If you think scaling to a few thousand concurrent connections is some closely guarded monk secret then you are making my point all the stronger: our education is failing. The C10k document was released in 1999. That is 12 years we've known how to handle 10k concurrent connections (bare in mind this is not the exact use case mentioned above). Twisted came out a similar time ago. Libevent dates back to at least 2005. Erlang first appeared in 1986, and Erlang was just abstracting how people were already solving concurrency issues into a language. This stuff is not hidden or elite or privileged information. How is it that your average HNer can spout off reasons why NoSQL is claimed to be superior to an RDBMS for scalability yet doesn't seem to know the fundamental concepts? Our education is indeed failing the current generation of programmers if they don't know the basics for a topic that the internet is flooded with.

Finally, I didn't say "ruby is too slow and doesn't scale", I pointed out that the various issues with doing things fast in Ruby have been known for a long time, even to someone only following Ruby. What I did say was that the basic approach the original commentor chose is known to not scale (which it didn't). This is a fundamentally different approach than the VMWare product you mentioned which has chosen a solution similar to Twisted. This approach is known to scale far superior to the original solution.

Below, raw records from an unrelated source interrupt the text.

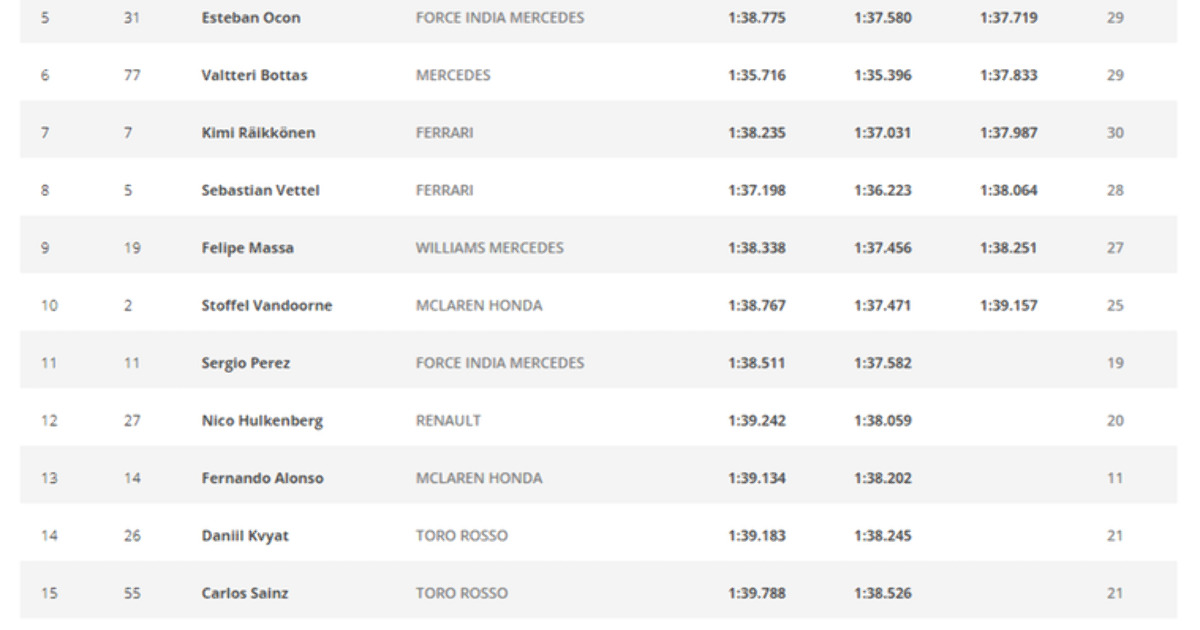Screen dimensions: 1200x630
Task: Click driver name Esteban Ocon
Action: 251,18
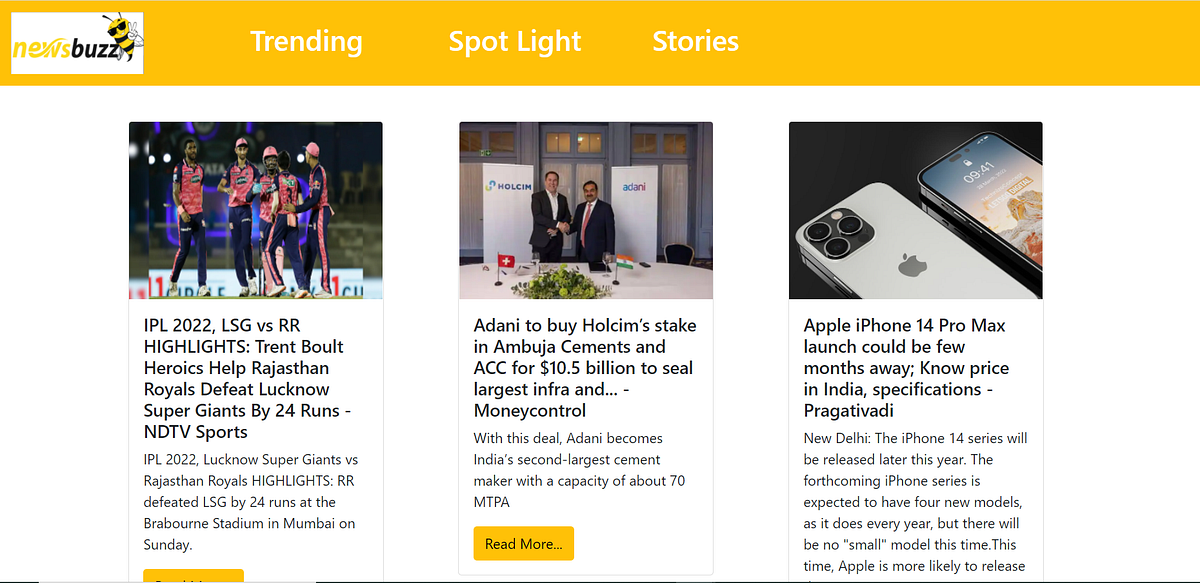Click Read More on the Adani article
1200x583 pixels.
[x=523, y=543]
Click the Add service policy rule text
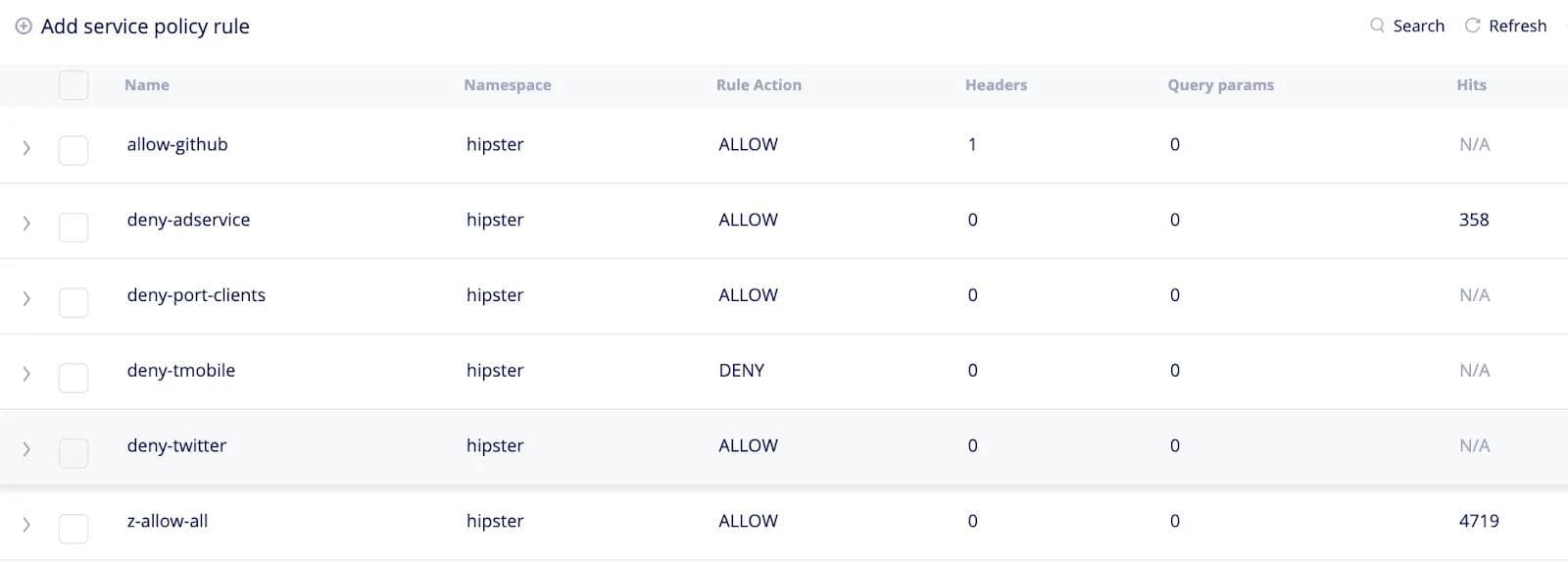The image size is (1568, 564). (x=145, y=26)
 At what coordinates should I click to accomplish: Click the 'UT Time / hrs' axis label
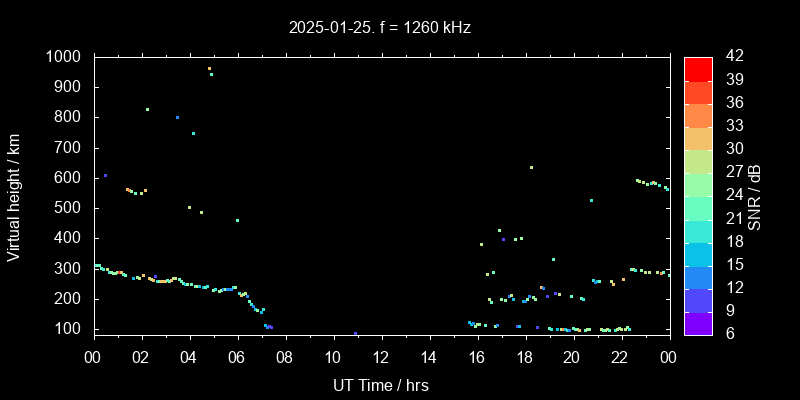click(380, 384)
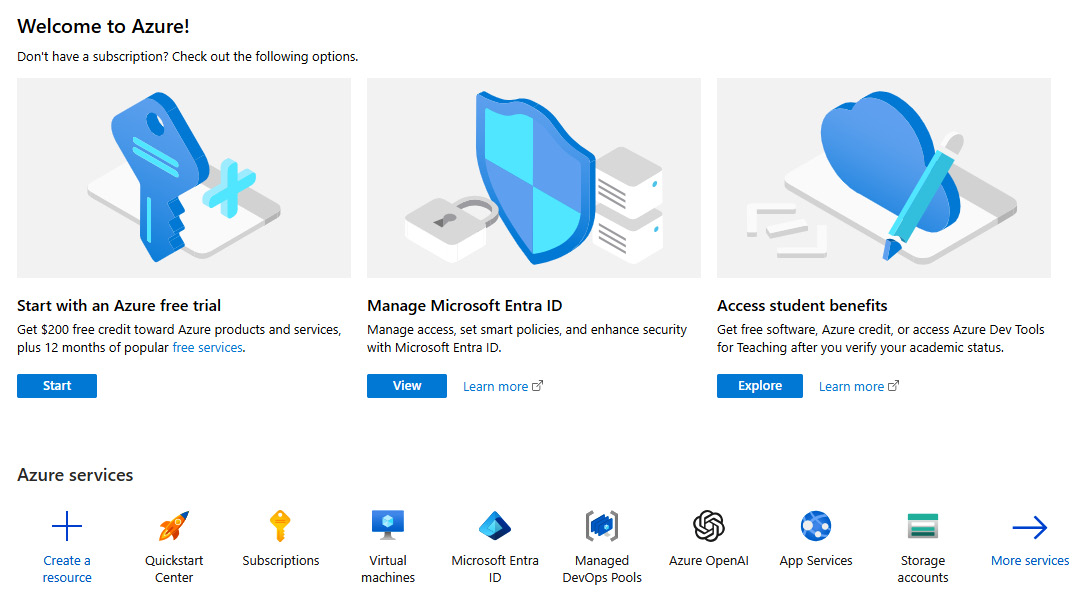1081x592 pixels.
Task: Select the Microsoft Entra ID icon
Action: coord(494,525)
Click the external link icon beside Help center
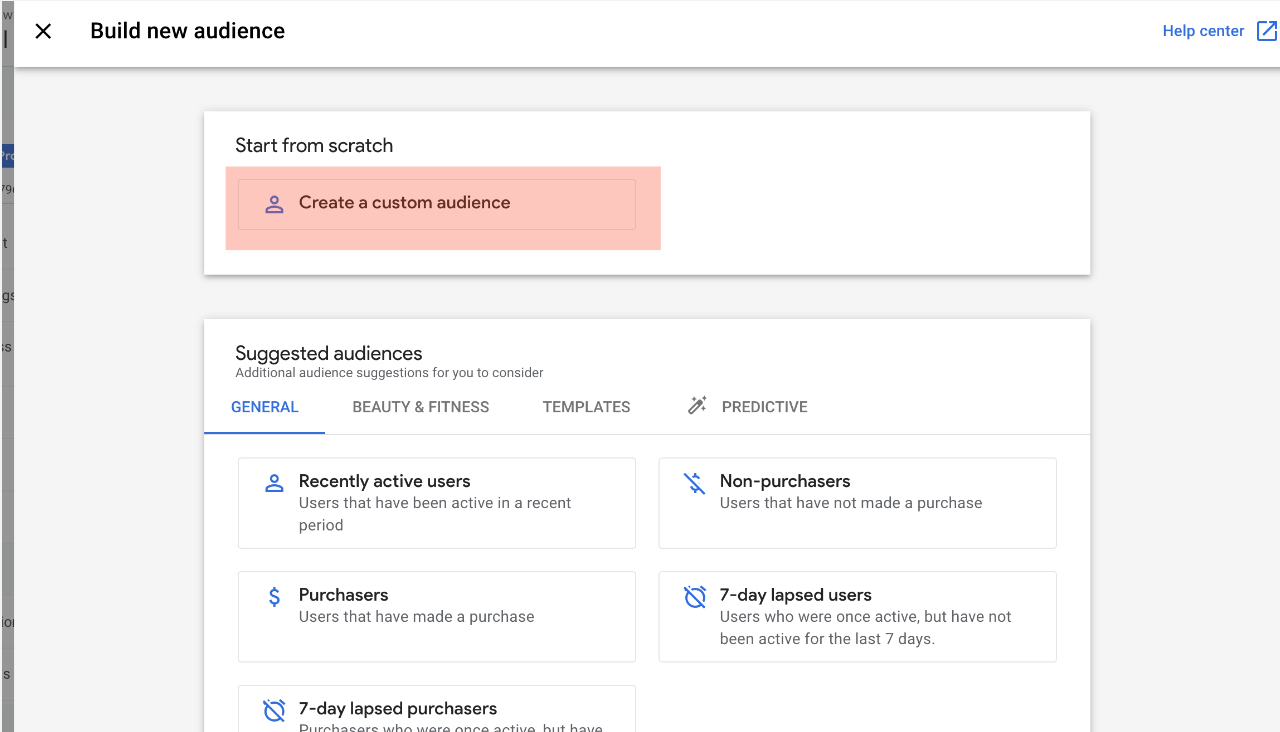The width and height of the screenshot is (1280, 732). (1266, 31)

I've read C10K years ago. I don't consider it a useful educational document. It doesn't go deep enough into the subject and it doesn't describe well enough why things like threading don't work well. I all had to find that out through experience (of writing a web server myself), and even now some things are still blurry. C10K is very old, it doesn't describe recent advances in threading implementations. Why are threads unscalable? Is it because of context switching overhead? Because of the VM addresses required for the thread stacks? Because of frequent CPU cache flushes? C10K doesn't go into those kind of details and it doesn't look like many people know the answer. I suppose I can find out by studying the kernel but frankly I have better things to do with my time, like actually writing software and making a living.

Furthermore C10K is not the complete picture. It describes only connection management, not what you actually do with the connection. The latter plays a non-trivial role in actual scalability.


Nobody said C10K is the end-all-be-all on scaling, nor should it be. It is also false that it doesn't present any arguments for why threads don't scale well. According to the change log the latest change was 2011 which added information on nginx, but the last change prior to that was 2006. That version of the document talks about memory limitations on using threads because of the stack size. While not extensive it also includes a quote from Drepper about context switches. It even points to documents that are pro-threading. My point is that it's been around for 12 years and is easily found and read by anyone. It also contains a plethora if links to more information on the subject. To claim that C10K is not a useful educational document is absurd. But C10K is one document, there are numerous ones out there, a google search away, our knowledge of scaling has anything but stagnated in the last 12 years. Your options aren't C10K or read the kernel source for your favorite OS.

If you're going to argue that those with knowledge need to distribute that knowledge better, that's fine. Knowledge can almost always be distributed better, perhaps someone could make a nice centralized website that has better information than highscalability.com. But at the same time you've just told me that a document that is a great introductory resource on scaling connection handling is not a "useful educational document". You may have better things to do with your time than read kernel source, but is your time so precious you can't do some google searches? Perhaps read an industrial white paper or academic paper on the subject of scalability? You can write all the software you want but if you're ignorant of how to overcome scalability problems are you accomplishing much? And if you're doing tests and learning about what scales but keeping it to yourself you are just as culpable of not educating people.